I'm glad for a new [bakery] coffee shop in our neighborhood. Cafe Vita leaves me cold; perhaps it's the fact that they share a mini-mall with a check cashing outlet, a tanning salon, and a dry cleaners. Plus, Vita's baked goods are standard coffee shop offerings. Blah. Sugar Shack makes the neighborhood feel more like a neighborhood and less like an opportunistic commercial district on Lake City Way.
Spent a few hours tonight learning keyboard shortcuts on Google Reader (out of beta now and mos def worth a look). I played with rojo in its early months and do like it, but my life works better when I minimize daily-use technology platforms. (It brings to mind that death-knell of Netscape: the bundling of Internet Explorer with Windows. At the dawning of 2007, google's application landscape is clearly on the same order; instead of a desktop OS, they own the world's most used search engine. A leg up, perhaps?) My daily behavior is core-meshed to my search habits, my gmail, and my personal [google] homepage. So, eh, I gravitate towards Google's products by default. I drift away when I'm annoyed. It just happens that Google Reader is a double-plus good read widget. It brings the FAST and I am forever in love with a company that will labor to make sure that I can use a tool without my fingers leaving the keyboard. Keyboards > mice.

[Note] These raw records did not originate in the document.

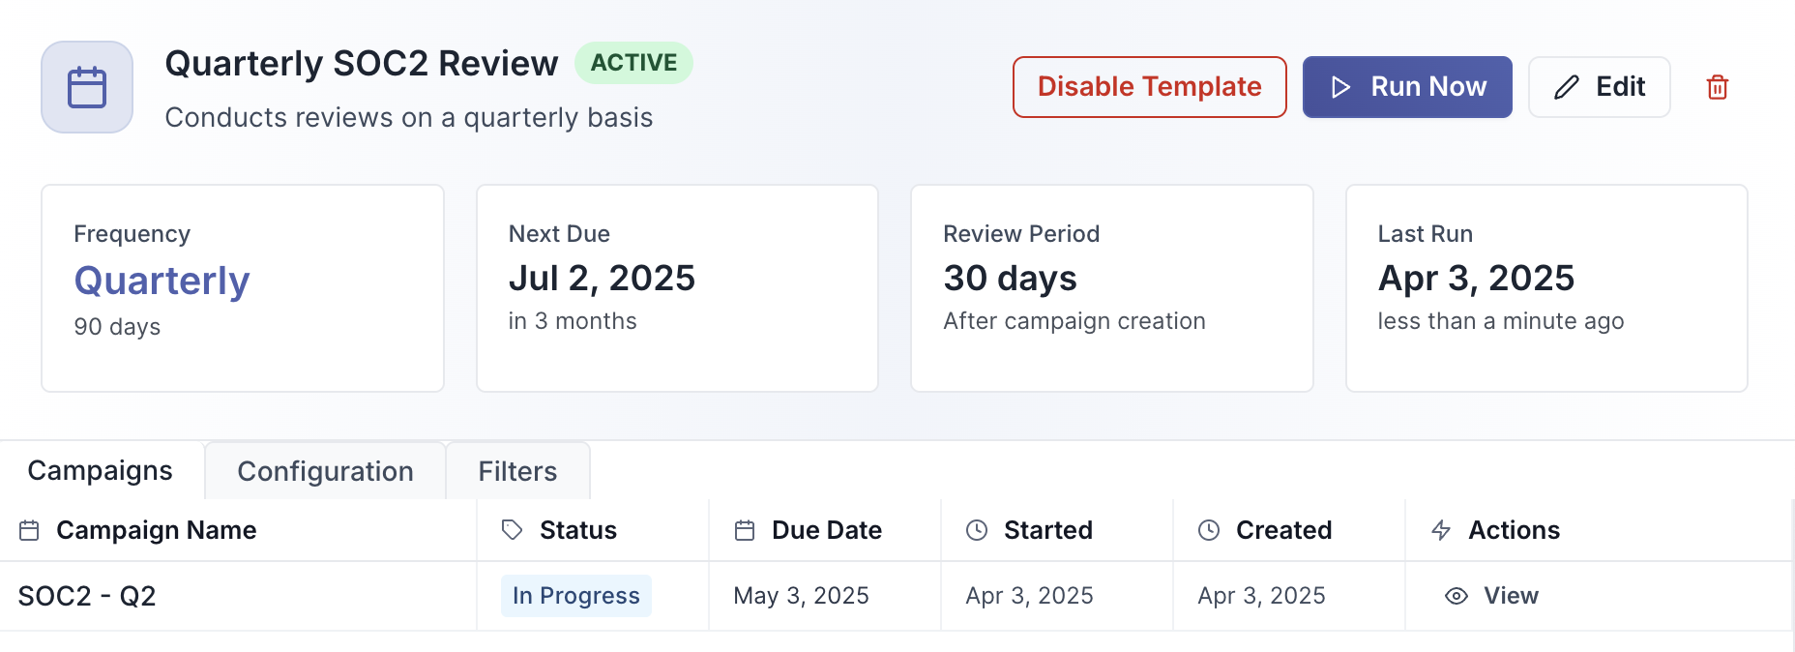1795x652 pixels.
Task: Click calendar icon beside Due Date header
Action: click(745, 530)
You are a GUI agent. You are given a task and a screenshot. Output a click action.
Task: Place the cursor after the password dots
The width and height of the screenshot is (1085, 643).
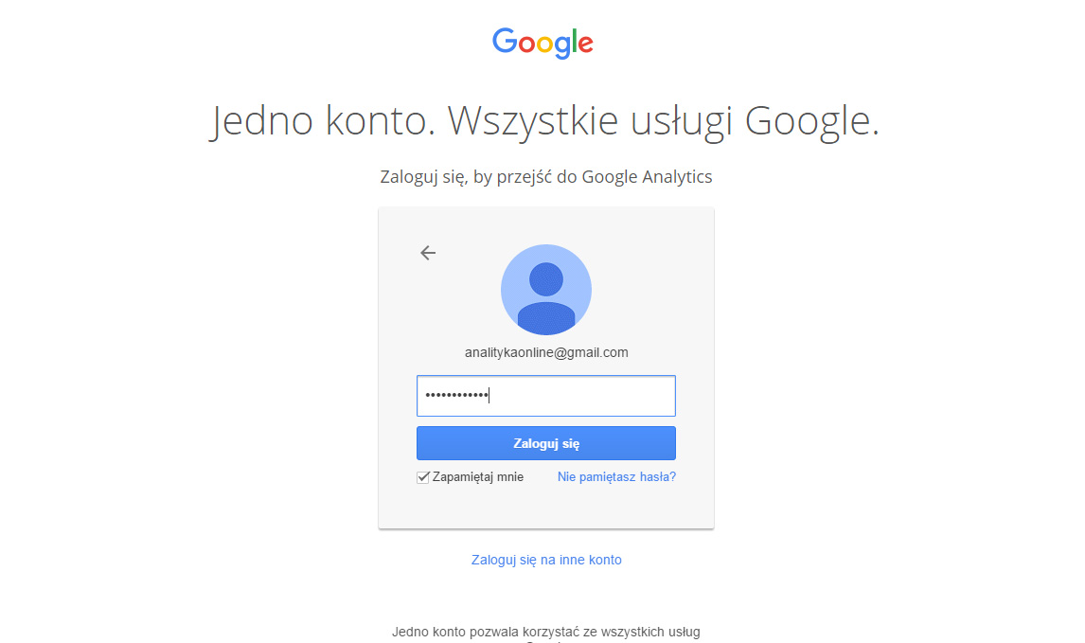tap(491, 396)
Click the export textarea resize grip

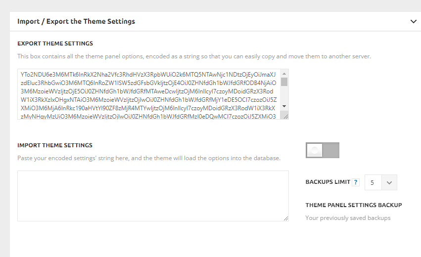point(285,117)
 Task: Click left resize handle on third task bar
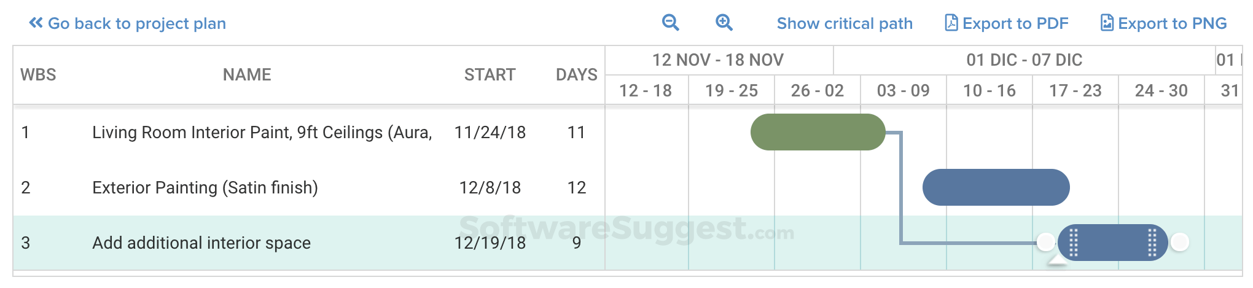click(x=1074, y=243)
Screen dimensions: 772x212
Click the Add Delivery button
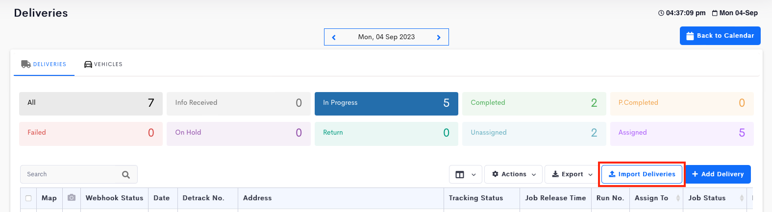coord(718,174)
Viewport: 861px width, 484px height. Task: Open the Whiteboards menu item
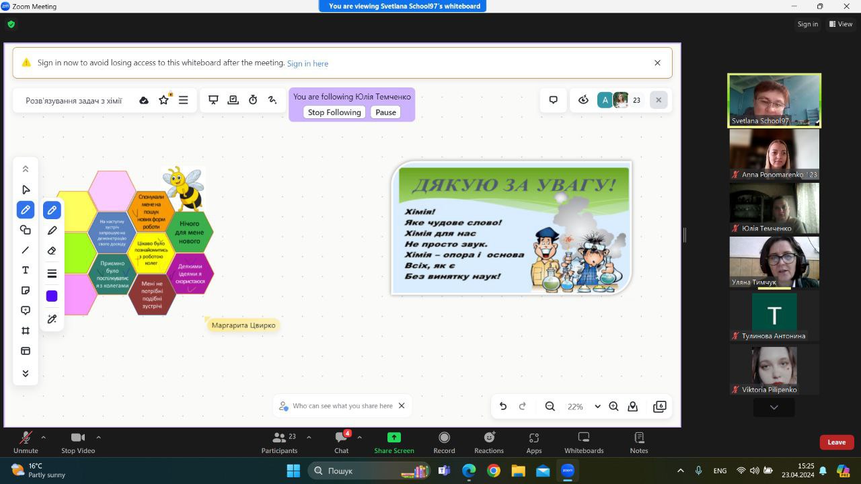point(583,442)
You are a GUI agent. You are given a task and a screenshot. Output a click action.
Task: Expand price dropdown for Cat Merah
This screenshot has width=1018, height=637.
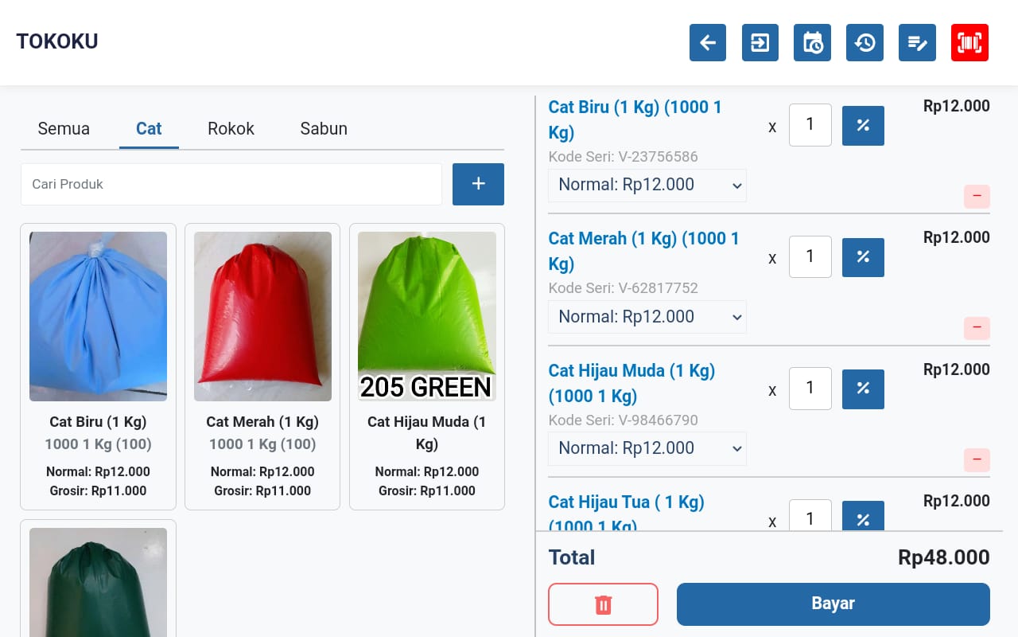[647, 317]
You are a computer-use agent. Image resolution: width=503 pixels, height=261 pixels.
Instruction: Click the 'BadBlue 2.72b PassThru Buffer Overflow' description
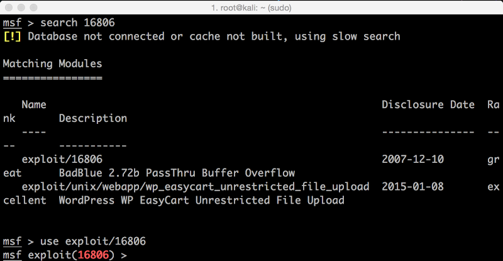[177, 173]

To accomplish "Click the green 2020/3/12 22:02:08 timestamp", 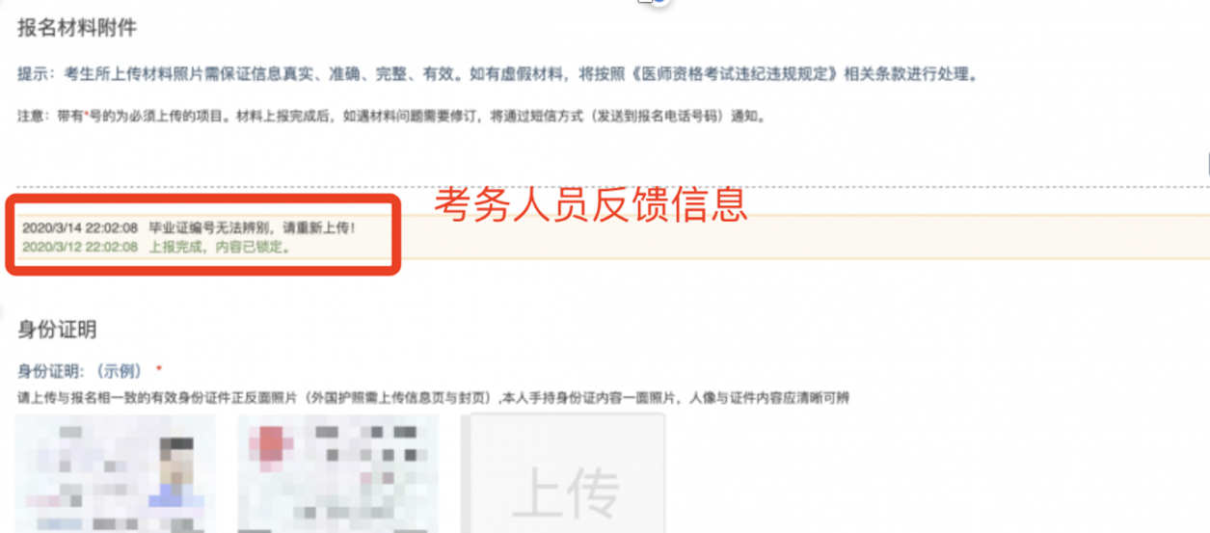I will (80, 247).

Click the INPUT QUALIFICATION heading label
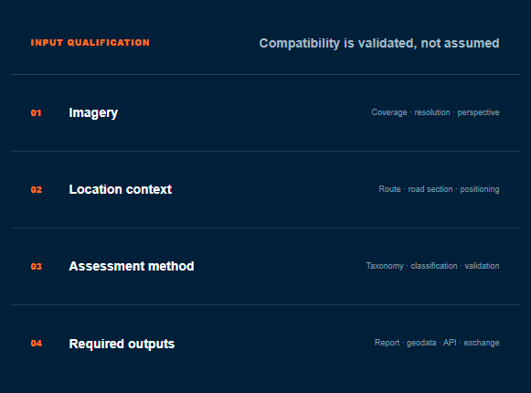point(90,43)
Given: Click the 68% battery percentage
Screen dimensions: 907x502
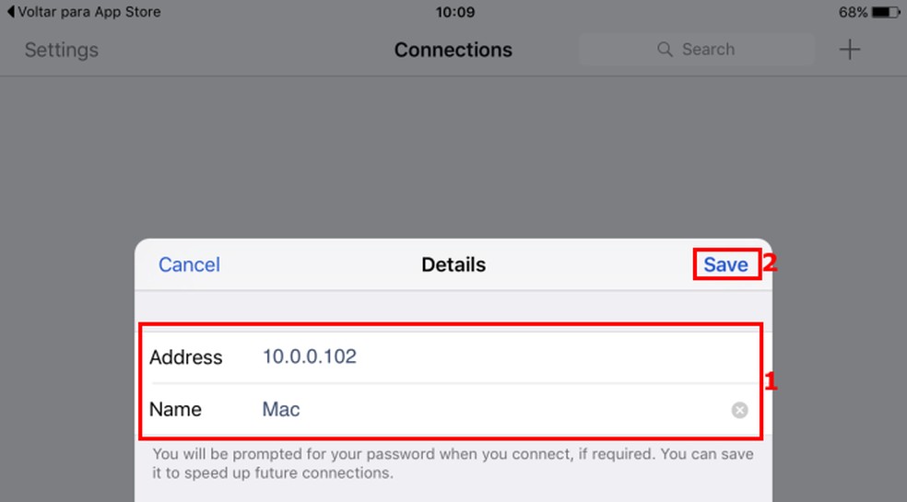Looking at the screenshot, I should tap(853, 13).
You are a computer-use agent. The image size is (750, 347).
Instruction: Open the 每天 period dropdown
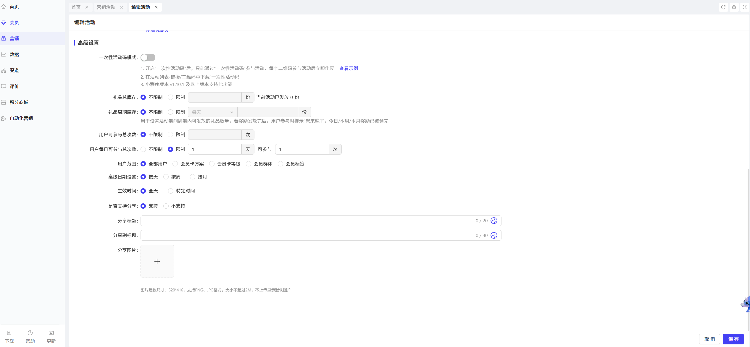tap(213, 112)
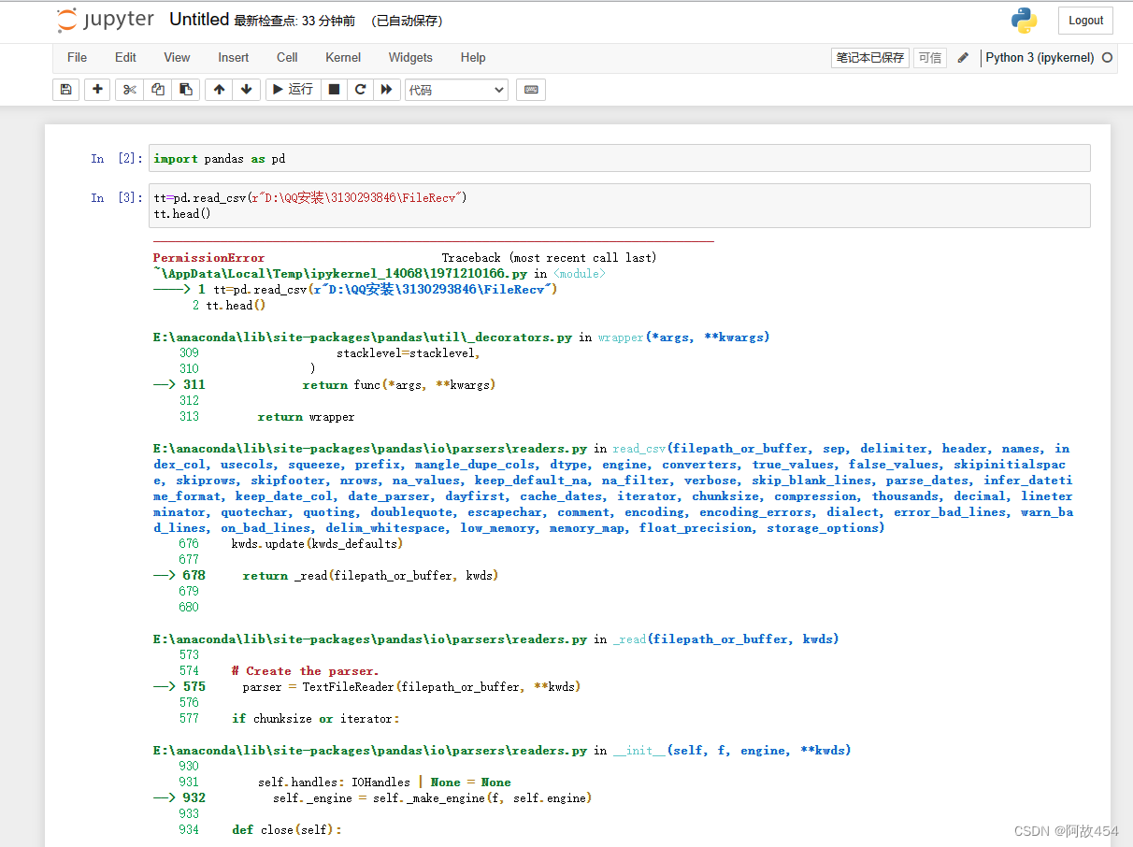Screen dimensions: 1133x847
Task: Click the kernel status indicator circle
Action: click(x=1108, y=57)
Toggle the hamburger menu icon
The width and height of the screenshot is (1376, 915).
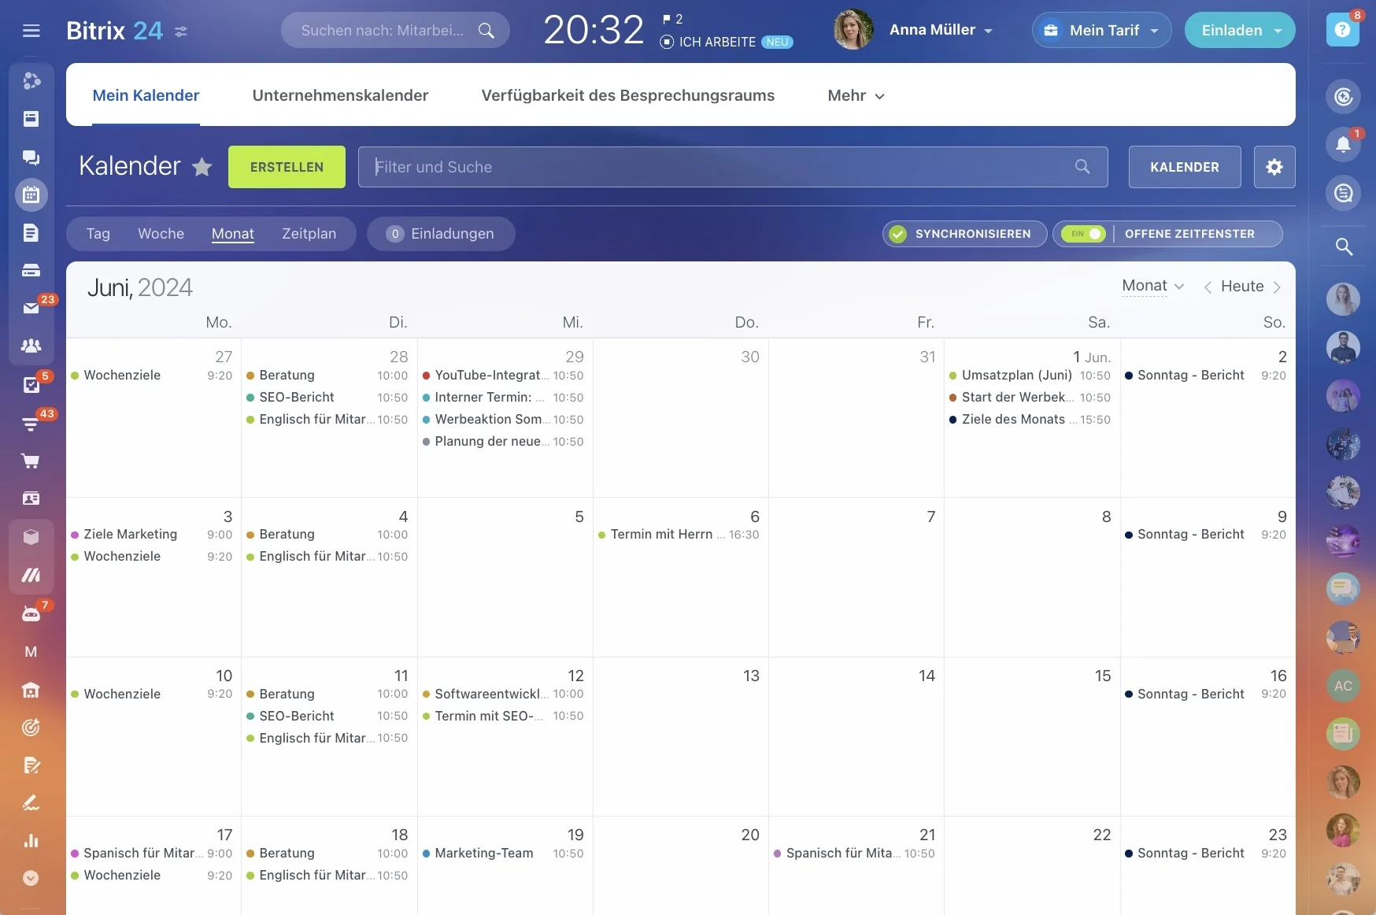[x=31, y=31]
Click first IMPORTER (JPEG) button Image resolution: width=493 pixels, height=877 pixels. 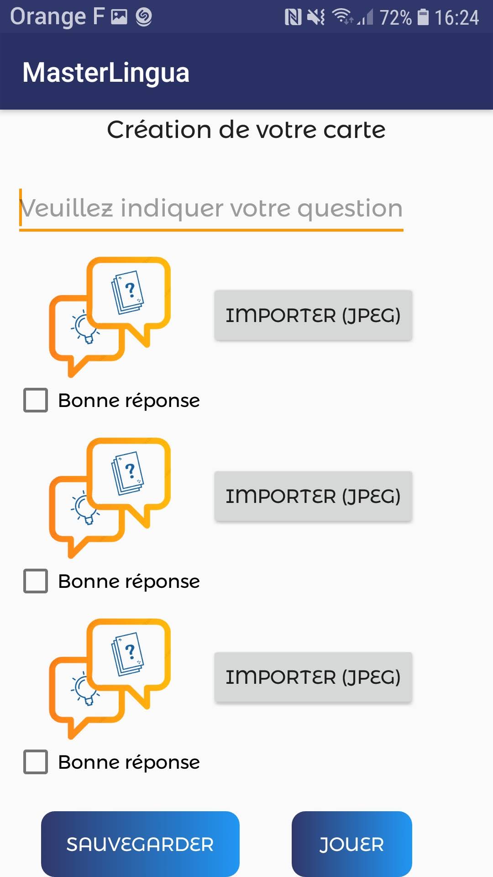(313, 315)
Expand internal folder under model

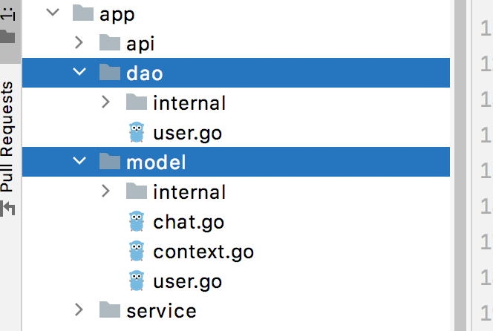pyautogui.click(x=105, y=191)
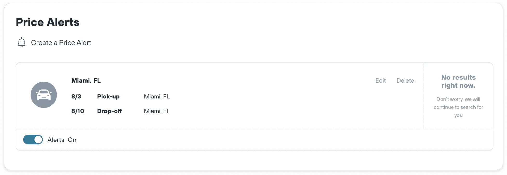Delete the Miami, FL price alert

405,80
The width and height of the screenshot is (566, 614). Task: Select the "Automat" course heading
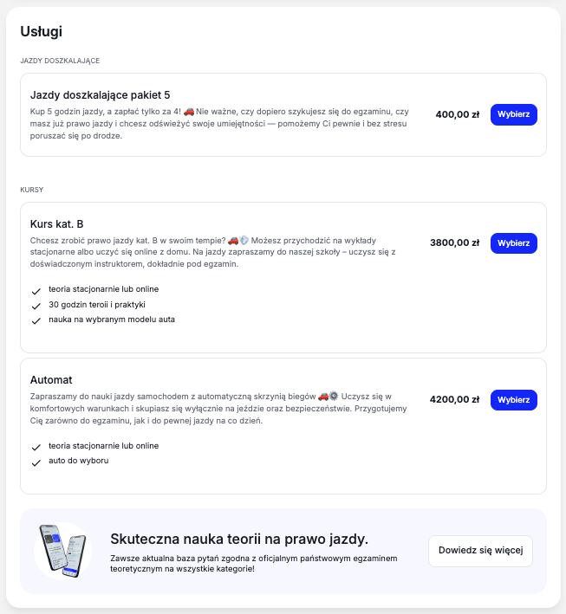click(52, 380)
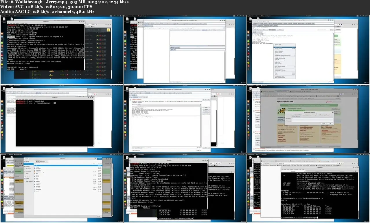Click OK in the Tomcat authentication dialog
The width and height of the screenshot is (370, 223).
330,123
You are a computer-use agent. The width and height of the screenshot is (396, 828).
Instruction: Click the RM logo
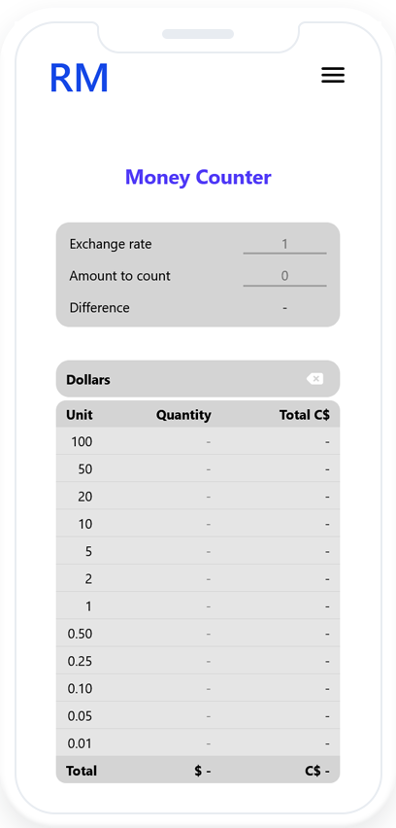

Reader offers a "Star" feature, which allows a user to identify interesting articles so they can be quickly located at a later time. This feature lends an air of permanence to any starred article, suggesting it will be available for review forever. I'm certain that the metadata isn't going anywhere, but articles on the internet do have a tendency to move or evaporate. Del.icio.us, digg, and a host of other content management [content evangelism?] platforms also tempt me into thinking that starred/saved/digged content is, literally, forever. This isn't true of course. It's also not google's problem (or delicious', digg's, etc). But it does make me think: to the extent that there are people actively working on internet archival and www content permanence (Internet Archive, for example), it could prove valuable for such people to have insight into what content real people have identified as important.
A quick request for Vox:
I played with the sharing capability of Reader tonight. When selected for sharing, the article will be added to a personalized RSS feed of content I'm sharing. I'm not hooked, but I am intrigued.
Maybe I'm missing it, but it would be nice if Vox had the capability of
displaying external RSS feeds in the context of your (my) blog.
On another note, my letter to the editor got published in Jan 25-31 issue of The Stranger. It was a silly little thing, so I'll try hard to pretend that I'm not somewhat pleased.